• Data listing:
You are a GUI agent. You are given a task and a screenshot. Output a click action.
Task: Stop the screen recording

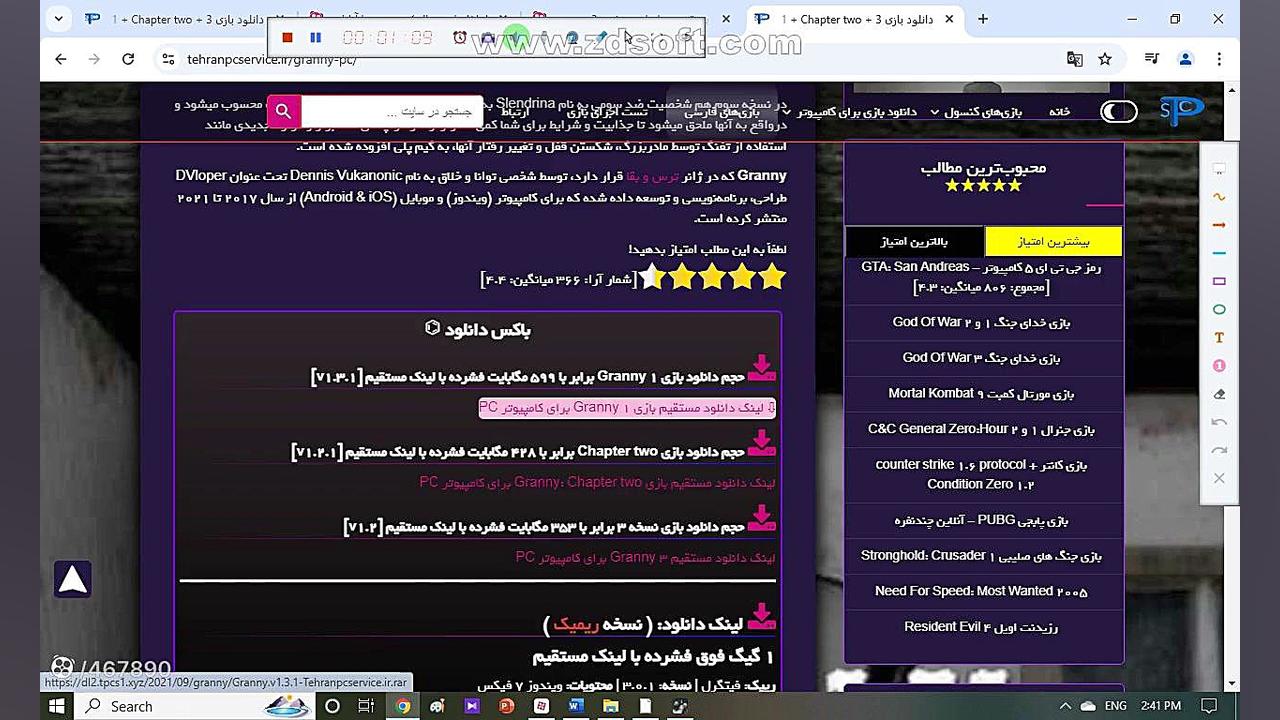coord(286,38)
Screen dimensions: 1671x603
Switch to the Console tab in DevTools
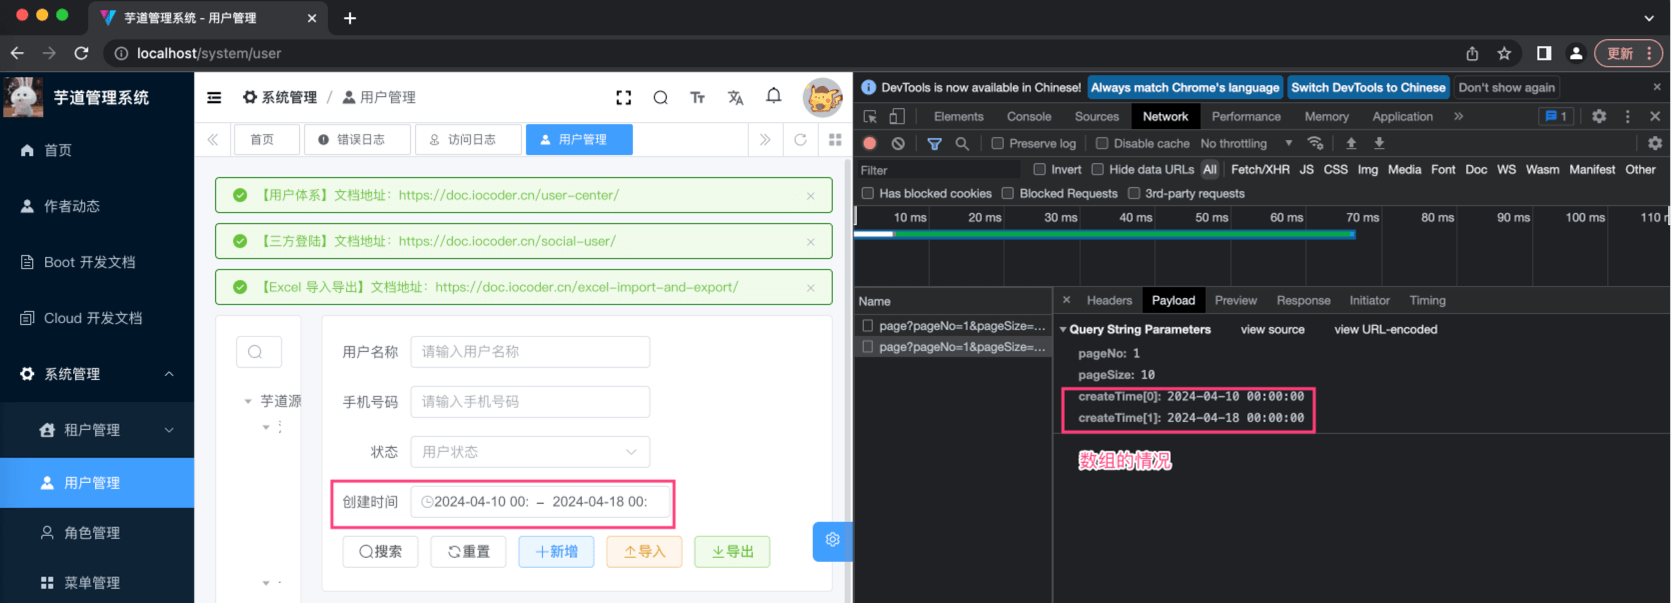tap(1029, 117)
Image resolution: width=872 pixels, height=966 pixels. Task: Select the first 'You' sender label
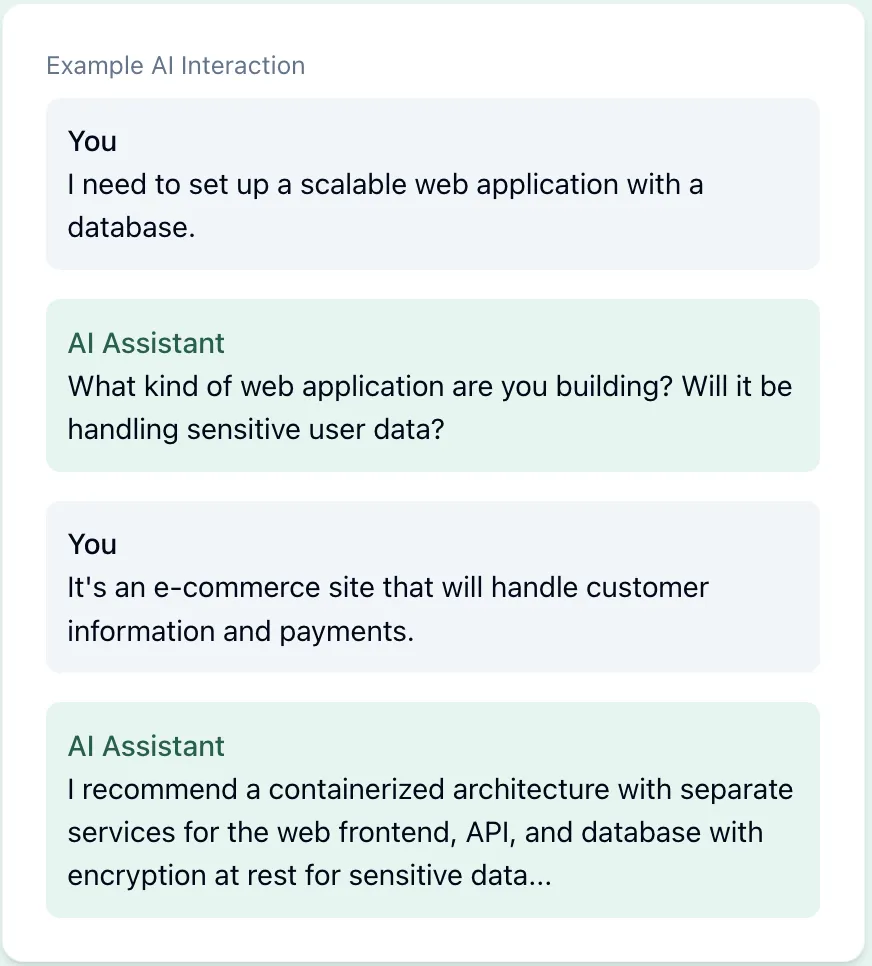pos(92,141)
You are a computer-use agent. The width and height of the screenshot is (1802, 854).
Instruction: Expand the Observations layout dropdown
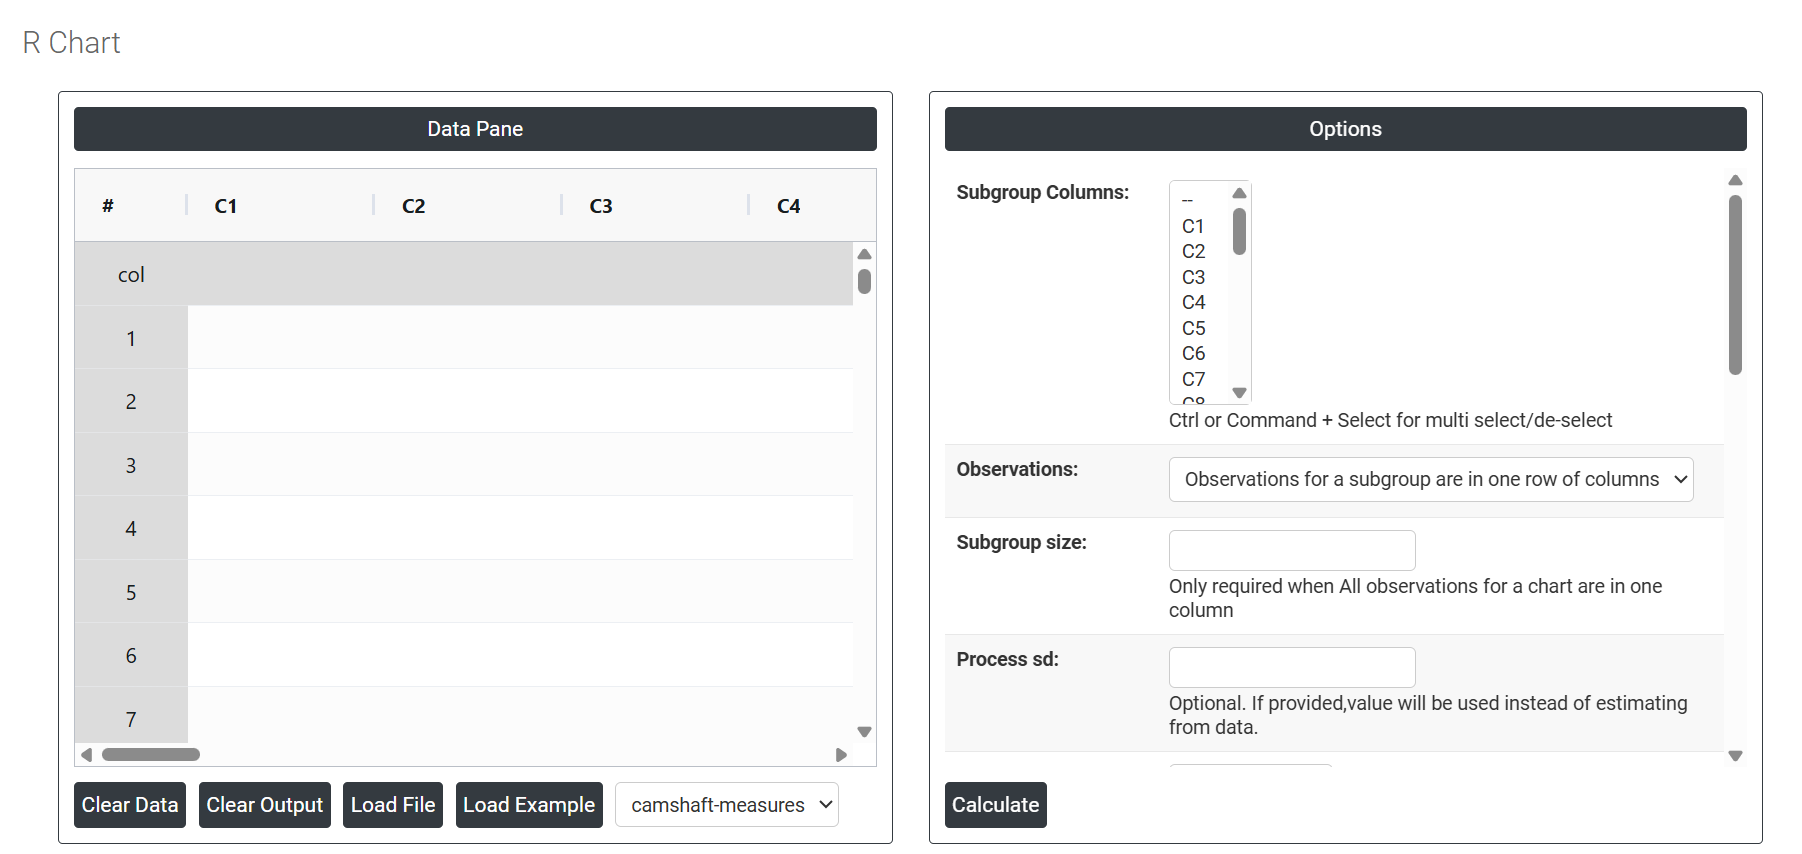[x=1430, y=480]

• Exercise:
Could you swap every "screenshot" in the listing for "screen capture" and give the whole listing again with nothing else changed and the pictures left out?

• The response:
You are a GUI agent. You are given a task and a screen capture. Output a click action.
Task: Stop the screen recording

coord(286,38)
Screen dimensions: 1671x603
Switch to the Console tab in DevTools
tap(1029, 117)
Image resolution: width=872 pixels, height=966 pixels. Task: Select the first 'You' sender label
pos(92,141)
You are a computer-use agent. The width and height of the screen capture is (1802, 854).
Instruction: Expand the Observations layout dropdown
[x=1430, y=480]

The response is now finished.